4) "Serious" critics beseeching listeners to make the personal investment that the composers mentioned in Category 1 just berated them for not having made up until now.

5) Pessimistic pieces about the future of "classical" music, usually citing the poor demographics for season-ticket holders or donations to major musical organizations.

6) Optimistic pieces hailing some organization or composer's marketing efforts that seem, at least temporarily, to have successfully hoodwinked some sought-after market segment (usually young concertgoers). In the saddest version of this story, part of the ever diminishing resources dedicated to culture are expended on a multimillionaire rock star performing pop tunes with orchestral accompaniment in a so-called effort to reach new audiences. (Perhaps this outreach is effective in winning some orchestra patrons over to pop music.)

7) The ever popular "human interest" profile, apparently meant to convince us that if the composer is likable, hating the music is somehow petty.
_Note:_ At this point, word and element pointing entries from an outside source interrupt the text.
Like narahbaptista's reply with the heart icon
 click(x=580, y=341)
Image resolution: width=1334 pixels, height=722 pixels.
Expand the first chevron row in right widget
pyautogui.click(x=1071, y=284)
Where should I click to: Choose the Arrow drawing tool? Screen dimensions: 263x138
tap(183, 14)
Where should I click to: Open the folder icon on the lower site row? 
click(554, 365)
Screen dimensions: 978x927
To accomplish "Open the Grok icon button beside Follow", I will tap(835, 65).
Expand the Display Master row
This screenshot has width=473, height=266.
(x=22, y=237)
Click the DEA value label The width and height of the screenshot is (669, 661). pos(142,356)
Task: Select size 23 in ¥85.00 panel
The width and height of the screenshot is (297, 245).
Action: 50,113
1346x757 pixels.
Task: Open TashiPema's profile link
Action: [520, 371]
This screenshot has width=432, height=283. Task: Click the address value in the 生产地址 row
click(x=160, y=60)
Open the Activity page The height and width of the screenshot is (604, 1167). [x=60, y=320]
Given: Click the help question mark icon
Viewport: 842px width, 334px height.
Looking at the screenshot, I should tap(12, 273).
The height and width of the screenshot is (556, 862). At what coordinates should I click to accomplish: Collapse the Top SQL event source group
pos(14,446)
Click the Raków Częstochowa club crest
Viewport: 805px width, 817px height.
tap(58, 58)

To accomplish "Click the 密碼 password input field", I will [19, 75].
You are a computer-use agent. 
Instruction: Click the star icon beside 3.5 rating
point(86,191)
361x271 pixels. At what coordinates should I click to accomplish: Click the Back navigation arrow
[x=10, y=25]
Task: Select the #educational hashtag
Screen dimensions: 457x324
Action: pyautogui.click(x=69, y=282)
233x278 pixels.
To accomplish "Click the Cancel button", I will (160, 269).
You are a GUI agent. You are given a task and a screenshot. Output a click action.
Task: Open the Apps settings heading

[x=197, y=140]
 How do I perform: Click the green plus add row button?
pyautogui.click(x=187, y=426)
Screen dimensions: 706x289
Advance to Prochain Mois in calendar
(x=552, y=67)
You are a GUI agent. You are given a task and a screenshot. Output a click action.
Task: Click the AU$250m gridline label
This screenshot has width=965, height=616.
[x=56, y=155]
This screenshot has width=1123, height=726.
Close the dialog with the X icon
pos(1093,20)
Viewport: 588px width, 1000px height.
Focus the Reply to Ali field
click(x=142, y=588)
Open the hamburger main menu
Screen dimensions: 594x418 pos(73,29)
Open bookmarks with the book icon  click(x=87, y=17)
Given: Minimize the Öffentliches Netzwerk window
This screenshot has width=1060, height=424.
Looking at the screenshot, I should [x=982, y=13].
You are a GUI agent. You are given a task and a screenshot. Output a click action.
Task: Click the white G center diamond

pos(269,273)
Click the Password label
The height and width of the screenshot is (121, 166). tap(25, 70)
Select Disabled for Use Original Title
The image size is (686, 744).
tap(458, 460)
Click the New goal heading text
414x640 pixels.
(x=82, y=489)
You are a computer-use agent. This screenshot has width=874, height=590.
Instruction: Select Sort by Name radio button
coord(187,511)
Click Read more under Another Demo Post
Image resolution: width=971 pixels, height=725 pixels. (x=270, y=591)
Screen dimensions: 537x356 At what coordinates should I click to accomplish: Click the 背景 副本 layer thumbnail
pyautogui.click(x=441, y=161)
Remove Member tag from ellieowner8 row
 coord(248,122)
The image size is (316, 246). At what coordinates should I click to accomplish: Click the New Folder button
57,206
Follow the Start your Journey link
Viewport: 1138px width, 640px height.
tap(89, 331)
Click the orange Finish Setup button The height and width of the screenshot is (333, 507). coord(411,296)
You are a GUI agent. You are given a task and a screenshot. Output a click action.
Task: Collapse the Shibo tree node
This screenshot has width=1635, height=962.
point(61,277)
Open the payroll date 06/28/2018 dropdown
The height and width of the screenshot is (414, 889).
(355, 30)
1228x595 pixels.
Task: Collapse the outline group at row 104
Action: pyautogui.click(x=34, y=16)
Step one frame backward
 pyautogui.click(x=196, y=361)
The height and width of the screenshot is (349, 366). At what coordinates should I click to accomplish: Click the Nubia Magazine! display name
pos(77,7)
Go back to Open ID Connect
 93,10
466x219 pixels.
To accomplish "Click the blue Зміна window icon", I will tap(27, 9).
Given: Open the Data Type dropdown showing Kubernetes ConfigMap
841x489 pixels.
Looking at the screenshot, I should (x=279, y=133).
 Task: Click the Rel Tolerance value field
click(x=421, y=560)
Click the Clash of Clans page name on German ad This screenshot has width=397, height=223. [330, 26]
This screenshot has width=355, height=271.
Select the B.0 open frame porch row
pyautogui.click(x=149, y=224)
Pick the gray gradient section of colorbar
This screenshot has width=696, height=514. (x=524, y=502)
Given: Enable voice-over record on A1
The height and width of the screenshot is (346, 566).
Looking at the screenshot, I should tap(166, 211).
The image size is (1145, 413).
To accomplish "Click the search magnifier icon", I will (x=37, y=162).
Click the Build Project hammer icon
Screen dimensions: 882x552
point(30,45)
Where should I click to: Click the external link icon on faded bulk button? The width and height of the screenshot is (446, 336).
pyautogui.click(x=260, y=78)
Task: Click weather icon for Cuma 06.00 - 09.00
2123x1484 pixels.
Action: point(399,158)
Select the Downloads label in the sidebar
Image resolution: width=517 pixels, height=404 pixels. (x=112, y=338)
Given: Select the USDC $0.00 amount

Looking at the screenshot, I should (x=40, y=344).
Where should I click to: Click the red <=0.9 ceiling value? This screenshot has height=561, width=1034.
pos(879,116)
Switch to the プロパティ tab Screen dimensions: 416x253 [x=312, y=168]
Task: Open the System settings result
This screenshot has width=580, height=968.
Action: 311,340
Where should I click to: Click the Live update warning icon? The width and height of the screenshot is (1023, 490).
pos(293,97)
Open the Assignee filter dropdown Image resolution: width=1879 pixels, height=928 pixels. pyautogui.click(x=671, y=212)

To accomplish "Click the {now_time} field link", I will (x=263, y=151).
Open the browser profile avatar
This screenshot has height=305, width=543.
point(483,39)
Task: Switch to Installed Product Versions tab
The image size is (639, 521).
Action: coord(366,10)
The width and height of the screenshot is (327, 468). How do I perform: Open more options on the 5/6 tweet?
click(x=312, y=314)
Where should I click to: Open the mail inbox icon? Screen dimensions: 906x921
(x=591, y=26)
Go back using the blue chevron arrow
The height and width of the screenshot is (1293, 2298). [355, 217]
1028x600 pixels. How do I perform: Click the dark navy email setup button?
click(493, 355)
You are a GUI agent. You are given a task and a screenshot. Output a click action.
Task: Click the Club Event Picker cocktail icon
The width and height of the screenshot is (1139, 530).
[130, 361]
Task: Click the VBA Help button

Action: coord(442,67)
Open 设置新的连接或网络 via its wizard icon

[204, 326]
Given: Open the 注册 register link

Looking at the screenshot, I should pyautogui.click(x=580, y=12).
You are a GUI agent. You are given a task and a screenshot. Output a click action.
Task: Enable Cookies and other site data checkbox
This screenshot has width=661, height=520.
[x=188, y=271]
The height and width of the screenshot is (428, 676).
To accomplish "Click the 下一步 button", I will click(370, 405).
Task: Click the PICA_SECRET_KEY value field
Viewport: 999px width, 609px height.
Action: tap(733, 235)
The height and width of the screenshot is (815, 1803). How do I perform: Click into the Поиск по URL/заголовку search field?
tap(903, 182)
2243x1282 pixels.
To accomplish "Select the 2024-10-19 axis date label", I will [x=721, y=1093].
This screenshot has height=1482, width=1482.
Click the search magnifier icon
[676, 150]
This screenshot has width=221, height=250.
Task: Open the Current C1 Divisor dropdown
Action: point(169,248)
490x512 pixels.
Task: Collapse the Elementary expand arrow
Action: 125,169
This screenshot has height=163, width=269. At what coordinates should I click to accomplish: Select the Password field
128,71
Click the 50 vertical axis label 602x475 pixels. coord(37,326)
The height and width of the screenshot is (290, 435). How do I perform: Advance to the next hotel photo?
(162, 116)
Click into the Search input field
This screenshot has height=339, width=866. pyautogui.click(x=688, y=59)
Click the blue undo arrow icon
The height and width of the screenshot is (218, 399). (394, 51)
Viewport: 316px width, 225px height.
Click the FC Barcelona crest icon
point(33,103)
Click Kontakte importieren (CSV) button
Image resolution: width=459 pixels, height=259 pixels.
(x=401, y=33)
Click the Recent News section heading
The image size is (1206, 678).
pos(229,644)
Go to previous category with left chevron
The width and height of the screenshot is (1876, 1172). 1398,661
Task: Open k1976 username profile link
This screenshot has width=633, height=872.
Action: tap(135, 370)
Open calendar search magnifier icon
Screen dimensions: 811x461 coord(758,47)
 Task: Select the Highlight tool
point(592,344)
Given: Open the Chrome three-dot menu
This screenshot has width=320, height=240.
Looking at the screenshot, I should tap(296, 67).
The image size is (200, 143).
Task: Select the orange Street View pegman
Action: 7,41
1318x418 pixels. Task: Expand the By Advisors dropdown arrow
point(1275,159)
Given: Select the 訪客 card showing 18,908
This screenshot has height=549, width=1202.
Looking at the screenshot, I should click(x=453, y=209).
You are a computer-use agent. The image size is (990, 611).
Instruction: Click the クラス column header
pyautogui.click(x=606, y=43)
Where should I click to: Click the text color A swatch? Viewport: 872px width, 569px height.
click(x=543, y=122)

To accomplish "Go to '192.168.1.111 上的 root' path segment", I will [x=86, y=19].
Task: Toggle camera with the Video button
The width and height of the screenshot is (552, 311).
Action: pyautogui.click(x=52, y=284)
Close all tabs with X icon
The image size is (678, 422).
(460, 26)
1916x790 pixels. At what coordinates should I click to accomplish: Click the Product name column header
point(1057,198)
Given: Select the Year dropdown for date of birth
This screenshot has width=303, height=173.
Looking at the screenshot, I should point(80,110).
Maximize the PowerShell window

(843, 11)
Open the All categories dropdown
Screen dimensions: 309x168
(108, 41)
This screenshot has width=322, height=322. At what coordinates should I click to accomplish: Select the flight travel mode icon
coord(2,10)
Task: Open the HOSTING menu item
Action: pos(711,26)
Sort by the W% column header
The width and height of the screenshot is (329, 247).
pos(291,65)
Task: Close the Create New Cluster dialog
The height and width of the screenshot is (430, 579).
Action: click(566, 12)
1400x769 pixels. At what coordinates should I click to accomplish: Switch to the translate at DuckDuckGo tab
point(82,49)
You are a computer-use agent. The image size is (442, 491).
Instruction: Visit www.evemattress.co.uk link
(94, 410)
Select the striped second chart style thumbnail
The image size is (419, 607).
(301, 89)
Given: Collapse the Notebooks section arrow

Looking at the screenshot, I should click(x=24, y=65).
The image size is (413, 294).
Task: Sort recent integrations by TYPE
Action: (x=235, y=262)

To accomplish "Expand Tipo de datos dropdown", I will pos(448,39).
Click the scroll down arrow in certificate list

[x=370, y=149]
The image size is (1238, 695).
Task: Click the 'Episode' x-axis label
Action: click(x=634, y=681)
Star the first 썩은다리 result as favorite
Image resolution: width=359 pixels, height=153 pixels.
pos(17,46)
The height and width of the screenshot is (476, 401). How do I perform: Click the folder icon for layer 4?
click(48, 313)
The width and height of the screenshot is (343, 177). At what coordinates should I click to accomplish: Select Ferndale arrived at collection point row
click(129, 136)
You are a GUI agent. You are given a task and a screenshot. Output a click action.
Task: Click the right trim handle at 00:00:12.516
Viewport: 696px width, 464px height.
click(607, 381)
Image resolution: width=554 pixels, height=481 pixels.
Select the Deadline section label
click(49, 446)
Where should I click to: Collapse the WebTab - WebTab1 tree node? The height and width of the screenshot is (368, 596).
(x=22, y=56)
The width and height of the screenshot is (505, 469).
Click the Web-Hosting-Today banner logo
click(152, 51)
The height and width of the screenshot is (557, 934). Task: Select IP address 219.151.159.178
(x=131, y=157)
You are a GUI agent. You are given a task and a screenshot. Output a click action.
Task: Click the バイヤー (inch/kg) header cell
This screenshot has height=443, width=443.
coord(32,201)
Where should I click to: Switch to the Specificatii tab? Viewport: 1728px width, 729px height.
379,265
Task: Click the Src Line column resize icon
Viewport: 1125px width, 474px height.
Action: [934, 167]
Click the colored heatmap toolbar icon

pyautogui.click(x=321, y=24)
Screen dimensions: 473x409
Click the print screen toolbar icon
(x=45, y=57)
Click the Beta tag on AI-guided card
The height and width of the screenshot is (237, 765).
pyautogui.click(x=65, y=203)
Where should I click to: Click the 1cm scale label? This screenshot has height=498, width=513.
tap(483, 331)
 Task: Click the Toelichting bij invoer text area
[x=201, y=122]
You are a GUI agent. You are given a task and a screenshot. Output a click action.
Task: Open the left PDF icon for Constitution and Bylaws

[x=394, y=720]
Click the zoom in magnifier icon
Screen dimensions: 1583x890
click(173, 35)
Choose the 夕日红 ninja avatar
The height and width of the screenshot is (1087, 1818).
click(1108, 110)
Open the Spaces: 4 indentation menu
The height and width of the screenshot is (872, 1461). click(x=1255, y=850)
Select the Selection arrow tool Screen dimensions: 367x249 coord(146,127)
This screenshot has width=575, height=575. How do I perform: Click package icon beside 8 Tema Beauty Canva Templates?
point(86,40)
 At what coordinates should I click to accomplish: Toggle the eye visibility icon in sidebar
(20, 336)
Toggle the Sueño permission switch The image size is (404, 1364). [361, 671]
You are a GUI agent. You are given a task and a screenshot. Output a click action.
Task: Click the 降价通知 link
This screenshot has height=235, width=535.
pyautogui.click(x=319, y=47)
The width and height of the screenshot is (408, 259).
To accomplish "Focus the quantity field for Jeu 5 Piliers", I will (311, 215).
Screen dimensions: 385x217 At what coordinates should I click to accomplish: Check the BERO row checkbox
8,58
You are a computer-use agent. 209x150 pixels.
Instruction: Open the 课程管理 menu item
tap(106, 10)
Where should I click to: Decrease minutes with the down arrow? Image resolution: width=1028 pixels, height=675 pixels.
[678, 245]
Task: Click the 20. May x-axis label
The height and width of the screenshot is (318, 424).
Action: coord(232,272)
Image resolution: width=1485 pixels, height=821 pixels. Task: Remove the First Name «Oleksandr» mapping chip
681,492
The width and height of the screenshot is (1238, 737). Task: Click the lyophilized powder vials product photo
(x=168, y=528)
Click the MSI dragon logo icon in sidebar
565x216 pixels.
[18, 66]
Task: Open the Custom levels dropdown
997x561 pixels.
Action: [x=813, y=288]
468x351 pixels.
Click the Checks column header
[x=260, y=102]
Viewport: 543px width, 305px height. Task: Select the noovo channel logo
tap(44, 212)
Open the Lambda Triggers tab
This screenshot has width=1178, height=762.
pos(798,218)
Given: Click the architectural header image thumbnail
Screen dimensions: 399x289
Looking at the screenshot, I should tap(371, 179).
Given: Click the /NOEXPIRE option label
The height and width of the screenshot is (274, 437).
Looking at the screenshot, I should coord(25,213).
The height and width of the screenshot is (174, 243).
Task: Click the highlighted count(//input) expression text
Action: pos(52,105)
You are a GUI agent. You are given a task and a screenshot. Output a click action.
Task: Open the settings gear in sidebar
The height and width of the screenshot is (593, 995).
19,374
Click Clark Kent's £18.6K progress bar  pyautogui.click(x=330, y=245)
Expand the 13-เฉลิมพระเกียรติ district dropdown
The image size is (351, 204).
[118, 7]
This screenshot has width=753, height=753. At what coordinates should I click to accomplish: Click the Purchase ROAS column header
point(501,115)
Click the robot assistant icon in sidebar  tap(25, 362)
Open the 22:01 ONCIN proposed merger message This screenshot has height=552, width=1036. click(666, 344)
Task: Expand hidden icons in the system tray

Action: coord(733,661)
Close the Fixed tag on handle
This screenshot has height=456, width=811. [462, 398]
While potentially interesting, none of those approaches gets to the heart of the matter. I would venture that the real issue at hand is not the music itself and that therefore no stylistic discussion -- no matter how intellectually probing or unabashedly populist -- will address the underlying subject: the position of art in contemporary society. Now, talking about art is almost as hard as talking about music (which is essentially impossible). But we can't address either the reasons that composers are drawn to writing this type of music or the reasons that audiences reject contemporary works (or are totally indifferent to them) without confronting the A-word head-on.

By focusing on the blame game -- is it the fault of the composers or the audiences? -- we ignore a fundamental difference between what composers think they're offering and what audiences think they're getting, or think they should be getting. Traditionally, most composers have held a deeply felt, almost religious belief in "Art." I know I do. This is what leads us to the profession despite the unpleasantly poor hourly wage it brings most of us.

We believe that if through determination, hard work and talent, we are able to make truly great works of art, sooner or later people will grapple with these works, come to see their value, and develop the sense of awe we feel in the presence of true masterpieces.

This is not to say many composers are certain that they themselves are writing masterpieces. The belief has more to do with the possibility of masterpieces and a confidence that such works will inevitably, even if belatedly, be recognized. Ultimately, we share what some may view as an embarrassingly corny and idealistic view of art: We believe it enriches the world, whether or not the world knows or cares. This belief depends on the idea of intrinsic value.

Faith in the value of art depends on a second, less obvious, premise, just as most religions' beliefs in a divine creator are predicated on a belief in an immaterial human soul. To believe in art, one has to believe in abstract criteria of worth or value. This notion, which is profoundly out of fashion today, has formed the underpinning of artistic endeavor in the West for a long time.

Here's what I mean: A great work is still great even if fashion or society or the cultural institutions of the time reject it entirely. There are essential qualities in the form, shape, phrasing, ideas and a million other harder-to-isolate elements of the piece that, when combined, will ultimately determine the worth of the art object -- its greatness or lack thereof.

Franz Kafka died virtually unknown, a total failure. But he was a great writer even before his work was discovered by posterity. A Rembrandt hanging in the forest would still be great, even if no one ever got to see it. Partisans in the "culture wars" of the 1980s and early '90s tried to attack these notions, but that battle mixed up the issue of what should be in the canon of great art with the question of whether there should be a canon at all.